START EXERCISE INPUT

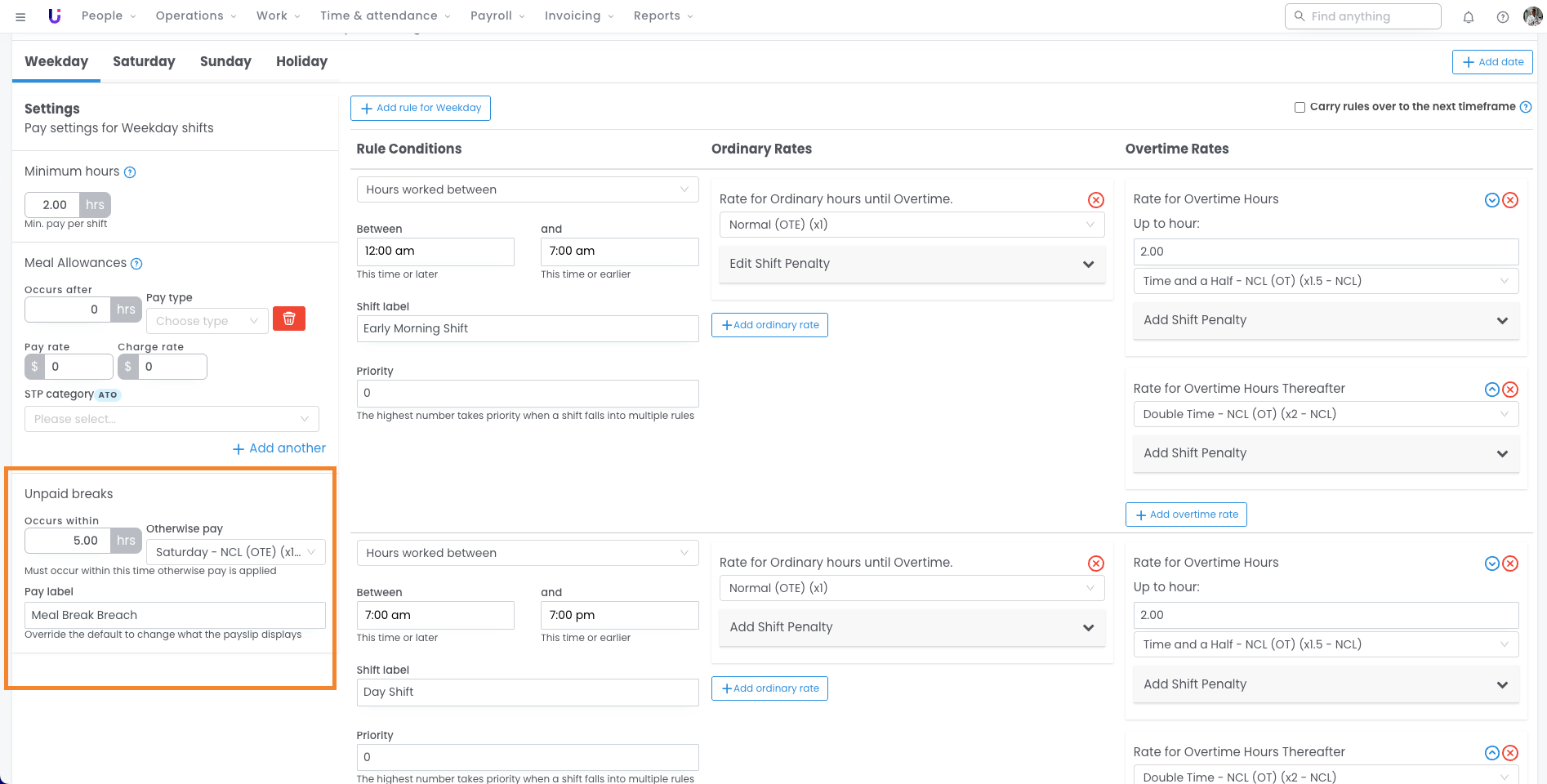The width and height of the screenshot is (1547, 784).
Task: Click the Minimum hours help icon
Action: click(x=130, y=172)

END EXERCISE INPUT
START EXERCISE INPUT

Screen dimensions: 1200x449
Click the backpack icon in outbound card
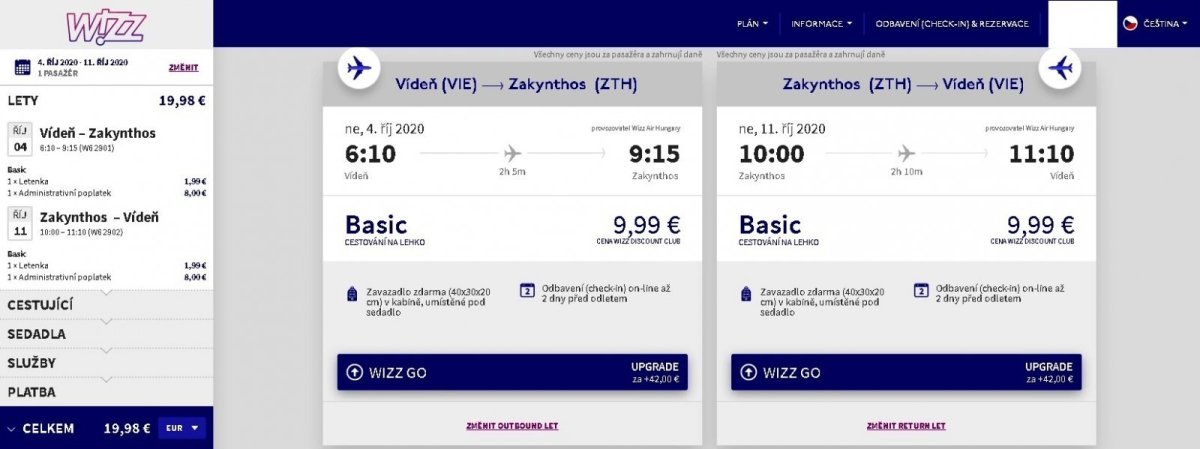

END EXERCISE INPUT

WHAT YOU SHOULD DO — Write down again, exactly as given, only the lines above that fall from the line with "Screen dimensions: 1200x449" to the line with "Click the backpack icon in outbound card", inclusive.

ANSWER TO THIS TASK —
Screen dimensions: 1200x449
Click the backpack icon in outbound card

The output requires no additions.